━━ SOURCE RECORDS ━━

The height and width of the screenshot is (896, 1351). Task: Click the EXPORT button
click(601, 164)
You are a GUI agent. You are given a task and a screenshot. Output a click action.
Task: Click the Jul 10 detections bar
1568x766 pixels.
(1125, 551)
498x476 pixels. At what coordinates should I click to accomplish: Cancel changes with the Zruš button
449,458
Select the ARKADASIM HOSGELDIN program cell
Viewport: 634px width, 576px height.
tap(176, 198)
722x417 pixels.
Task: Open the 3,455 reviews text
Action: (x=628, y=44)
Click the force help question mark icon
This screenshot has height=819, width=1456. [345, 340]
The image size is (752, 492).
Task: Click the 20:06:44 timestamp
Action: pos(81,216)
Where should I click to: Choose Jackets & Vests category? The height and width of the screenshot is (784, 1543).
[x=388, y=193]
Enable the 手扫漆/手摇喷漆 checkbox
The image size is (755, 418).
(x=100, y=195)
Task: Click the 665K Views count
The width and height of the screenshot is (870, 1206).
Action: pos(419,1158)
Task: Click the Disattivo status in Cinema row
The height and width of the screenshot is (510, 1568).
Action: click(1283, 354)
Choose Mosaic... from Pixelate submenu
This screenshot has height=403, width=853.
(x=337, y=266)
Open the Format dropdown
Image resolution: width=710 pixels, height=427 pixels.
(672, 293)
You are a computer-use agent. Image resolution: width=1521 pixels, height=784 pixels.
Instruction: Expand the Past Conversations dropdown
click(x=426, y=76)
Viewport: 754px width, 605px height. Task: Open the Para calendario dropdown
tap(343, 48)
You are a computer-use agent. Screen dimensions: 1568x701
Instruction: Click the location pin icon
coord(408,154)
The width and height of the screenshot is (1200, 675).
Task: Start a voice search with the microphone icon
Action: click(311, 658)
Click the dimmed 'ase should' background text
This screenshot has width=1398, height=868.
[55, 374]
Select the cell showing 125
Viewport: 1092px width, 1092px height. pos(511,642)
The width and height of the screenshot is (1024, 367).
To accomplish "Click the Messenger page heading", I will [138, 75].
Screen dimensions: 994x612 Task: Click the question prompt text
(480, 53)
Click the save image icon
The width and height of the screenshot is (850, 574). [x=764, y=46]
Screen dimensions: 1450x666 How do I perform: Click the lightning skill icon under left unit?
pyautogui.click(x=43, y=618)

━━━

YOUR OBJECTIVE >> Your answer should be all of the records, transcribed exactly.

ANSWER TO THIS PROBLEM >>
The height and width of the screenshot is (896, 1351). Task: Click the EXPORT button
click(601, 164)
You are a GUI agent. You are given a task and a screenshot. Output a click action.
Task: Click the Jul 10 detections bar
1568x766 pixels.
(1125, 551)
498x476 pixels. At what coordinates should I click to accomplish: Cancel changes with the Zruš button
449,458
Select the ARKADASIM HOSGELDIN program cell
Viewport: 634px width, 576px height.
tap(176, 198)
722x417 pixels.
Task: Open the 3,455 reviews text
Action: (x=628, y=44)
Click the force help question mark icon
This screenshot has height=819, width=1456. [345, 340]
The image size is (752, 492).
Task: Click the 20:06:44 timestamp
Action: pos(81,216)
Where should I click to: Choose Jackets & Vests category? The height and width of the screenshot is (784, 1543).
[x=388, y=193]
Enable the 手扫漆/手摇喷漆 checkbox
The image size is (755, 418).
(x=100, y=195)
Task: Click the 665K Views count
The width and height of the screenshot is (870, 1206).
Action: pos(419,1158)
Task: Click the Disattivo status in Cinema row
The height and width of the screenshot is (510, 1568).
Action: click(1283, 354)
Choose Mosaic... from Pixelate submenu
This screenshot has height=403, width=853.
(x=337, y=266)
Open the Format dropdown
Image resolution: width=710 pixels, height=427 pixels.
(672, 293)
You are a computer-use agent. Image resolution: width=1521 pixels, height=784 pixels.
Instruction: Expand the Past Conversations dropdown
click(x=426, y=76)
Viewport: 754px width, 605px height. Task: Open the Para calendario dropdown
tap(343, 48)
You are a computer-use agent. Screen dimensions: 1568x701
Instruction: Click the location pin icon
coord(408,154)
The width and height of the screenshot is (1200, 675).
Task: Start a voice search with the microphone icon
Action: click(311, 658)
Click the dimmed 'ase should' background text
This screenshot has width=1398, height=868.
[55, 374]
Select the cell showing 125
Viewport: 1092px width, 1092px height. pos(511,642)
The width and height of the screenshot is (1024, 367).
To accomplish "Click the Messenger page heading", I will [138, 75].
Screen dimensions: 994x612 Task: Click the question prompt text
(480, 53)
Click the save image icon
The width and height of the screenshot is (850, 574). [x=764, y=46]
Screen dimensions: 1450x666 How do I perform: Click the lightning skill icon under left unit?
pyautogui.click(x=43, y=618)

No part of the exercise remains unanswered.